I’m hoping @[email protected] or @[email protected] chimes in. I have a couple System76 machines and I checked them both within Coreboot to verify the IME is disabled, and they both say that it is. My question is, I’ve been watching this post https://blog.system76.com/post/major-updates-for-system76-open-firmware-june-2023 where it says there were issues in the past with disabling the IME and that updates should be coming with Coreboot to ‘re-disable’ it. My question is, I’m now not sure if my IME’s are disabled or not since my firmware versions date back to 2022 or so which is apparently the latest for both (based on this: https://github.com/system76/firmware-open/blob/master/FEATURES.md). But, can I trust what Coreboot is saying that IME is actually disabled since there’s apparently a bug preventing the disablement?
deleted by creator
If that’s an indicator, I have no …/mei directory, so apparently IME is still active regardless of what Coreboot is telling me?

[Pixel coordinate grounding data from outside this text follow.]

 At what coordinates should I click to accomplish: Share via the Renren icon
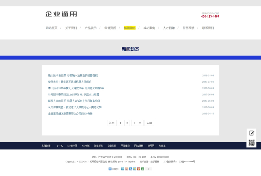[131, 169]
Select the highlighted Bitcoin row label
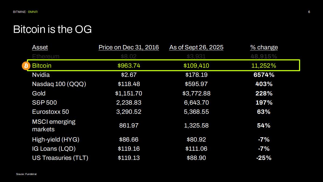Screen dimensions: 323x182 click(42, 66)
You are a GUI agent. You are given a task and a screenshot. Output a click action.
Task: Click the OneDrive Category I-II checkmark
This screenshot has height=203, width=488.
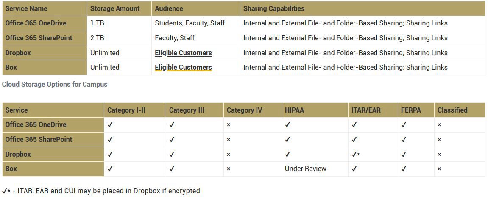tap(109, 125)
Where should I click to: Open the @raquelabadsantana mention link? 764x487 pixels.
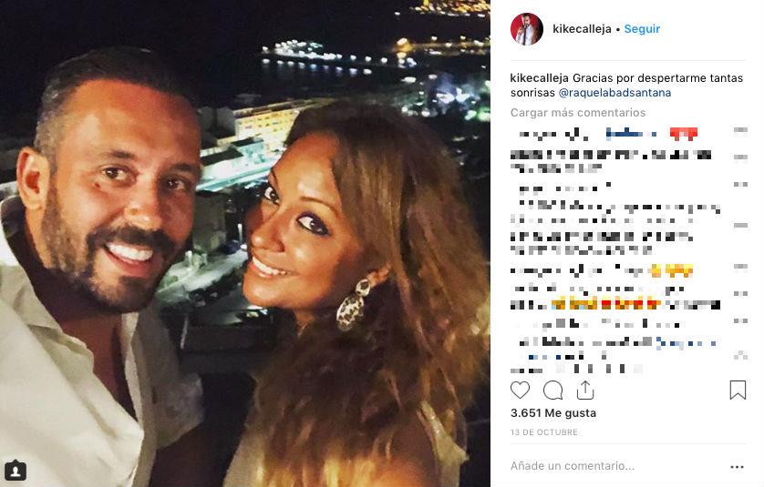click(614, 93)
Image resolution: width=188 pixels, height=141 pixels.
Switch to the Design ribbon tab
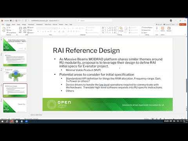point(24,24)
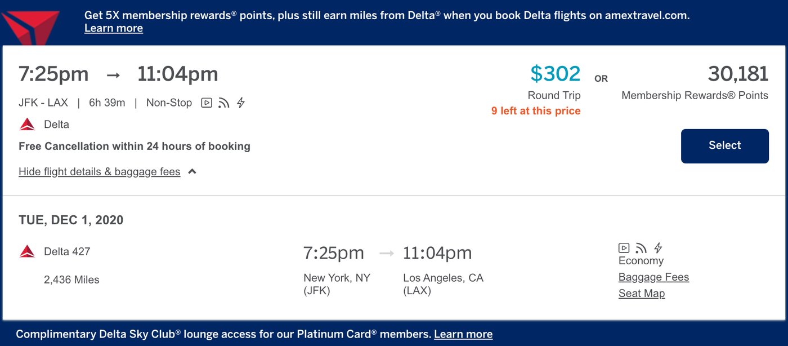The height and width of the screenshot is (346, 788).
Task: Open the Baggage Fees link
Action: pyautogui.click(x=653, y=277)
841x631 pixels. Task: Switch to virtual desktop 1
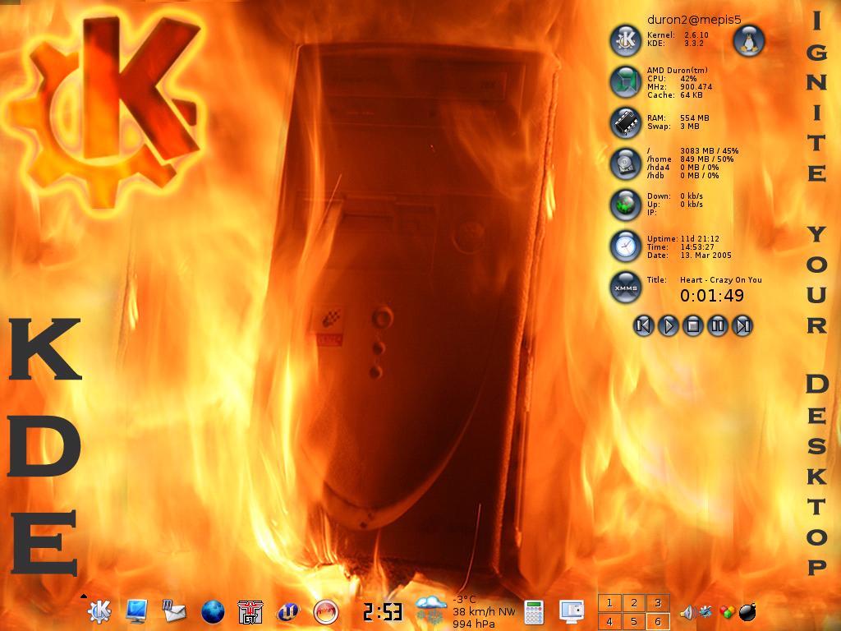(609, 603)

mei is the software interface to control ME, if the interface is missing Linux wasn’t able to detect ME, most likely because it’s not running.
Coreboot doesn’t really know if ME is running, it is probably just tell you if the HAP bit is set.
The way you disable ME is by setting a single bit in IFD region of the firmware ROM, this tells ME is disable itself once the boot sequence is completed. You can’t boot an Intel CPU without using ME, because BootGaurd needs ME to read the key fused into the PCH.